If one of us does manage to kill this thing how much is a full body gunna set us back Ron?


----------



## Bone Yard (Feb 2, 2009)

J rod said:


> If one of us does manage to kill this thing how much is a full body gunna set us back Ron?


Price list is on my website: ronvanderpol.com


----------



## OTTE*DA*WORM (Feb 12, 2011)

What is a piebald deer? Is that something here in FL? O*D*W


----------



## Catchin Hell (Oct 9, 2007)

OTTE*DA*WORM said:


> What is a piebald deer? Is that something here in FL? O*D*W


http://www.commercialappeal.com/news/2011/nov/27/piebald-deer-a-rare-find-in-area-woods/


----------



## OTTE*DA*WORM (Feb 12, 2011)

So they are like the dee dee dees of white tail deer. Interesting.


----------



## seabass (May 7, 2009)

man that's a cool mount


----------



## Try'n Hard (Oct 23, 2008)

J rod said:


> this is one from about a month ago


That's not a piebald... But it's a dern fine deer


----------



## J rod (Sep 21, 2010)

sure it is, just hard to tell in the dark


----------



## J rod (Sep 21, 2010)

here are some older pics


----------



## J rod (Sep 21, 2010)

pics


----------



## J rod (Sep 21, 2010)

i know my buck


----------



## Try'n Hard (Oct 23, 2008)

OK - my bad. If that is him you also have a great example of horn growth since all three pics are spaced almost exactly thirty days apart.
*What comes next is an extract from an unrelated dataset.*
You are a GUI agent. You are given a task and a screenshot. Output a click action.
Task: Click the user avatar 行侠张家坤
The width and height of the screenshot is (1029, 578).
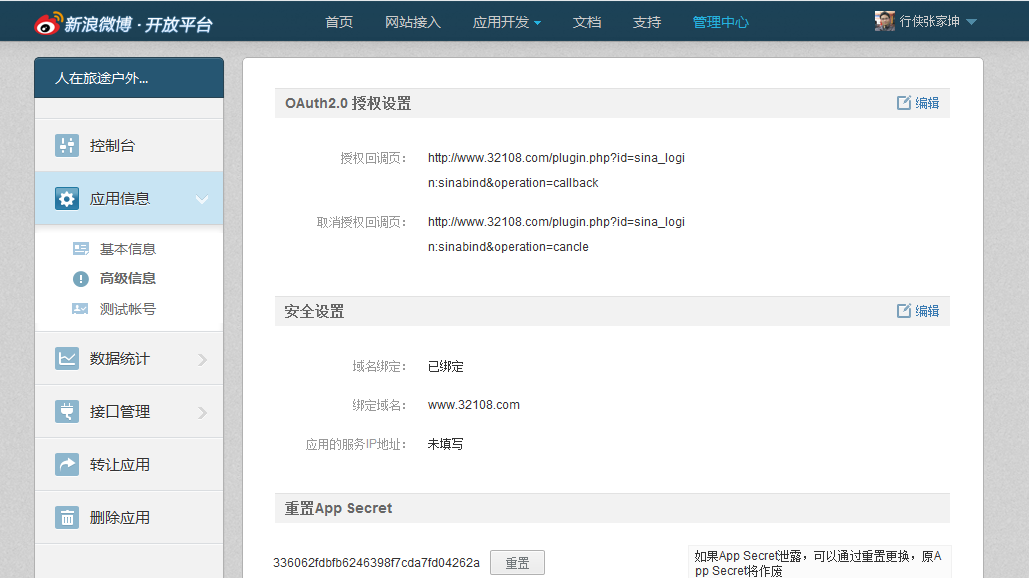[x=884, y=21]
Hope this months growth is as impressive. Kill him and convince me 100% it's all the same buck. - good luck!!


----------



## jmunoz (Jan 11, 2012)

Try'n Hard said:


> OK - my bad. If that is him you also have a great example of horn growth since all three pics are spaced almost exactly thirty days apart. Hope this months growth is as impressive. Kill him and convince me 100% it's all the same buck. - good luck!!


Motivation


----------



## J rod (Sep 21, 2010)

believe me there are three of us on this lease and we're all gunna be after him. hope someone can put him on the ground. honestly last couple of weeks we haven't gotten a clear picture of him some pics but hot clear enough to really examine his rack. I don't think that right side brow tine will be much more than a nub but we wonderin if he'll put on a couple of nub G4's, we're also watchin this buck


----------



## J rod (Sep 21, 2010)

by the way you can tell that pie bald by the curve in his back to


----------



## Rolls Tide (Feb 2, 2012)

*Stud for sure*

A stud for sure no doubt but I dont think its the pibald buck...No white on him.....


----------



## J rod (Sep 21, 2010)

the wide buck is the pie bald, one of the guys has a camera with a much better flash and you can see the white. he hasn't shown up during the day since july though. man we've got 100's of pic of him, I've even got a pic of him lickin his balls.


----------



## J rod (Sep 21, 2010)

ok well maybe not quite lickin his balls but that's the same buck we've watched him grow


----------



## J rod (Sep 21, 2010)

pics


----------



## Try'n Hard (Oct 23, 2008)

I hate to tell you this but - He's not lickin his balls ... He's tellin you too!!! That my friend is an outright challenge! Are you kiddin me... He did it to you twice!!!!! I would quit my job and hunt him every day just to teach him a lesson. You need to nip this behavior in the bud before all the deer start moonin' every game cam they walk past. Man those piebalds are arrogant!!


----------



## J rod (Sep 21, 2010)

Try'n Hard said:


> I hate to tell you this but - He's not lickin his balls ... He's tellin you too!!! That my friend is an outright challenge! Are you kiddin me... He did it to you twice!!!!! I would quit my job and hunt him every day just to teach him a lesson. You need to nip this behavior in the bud before all the deer start moonin' every game cam they walk past. Man those piebalds are arrogant!!


LOL that's funny


----------



## smithnsig (Mar 28, 2012)

We have a doe with some white tufts of fur on her back. I don't usually pay a whole lot of attention to her other than the past two years she has had two babies with her. I'll check her back to see if it's arched. She is too productive to shoot anyway.


----------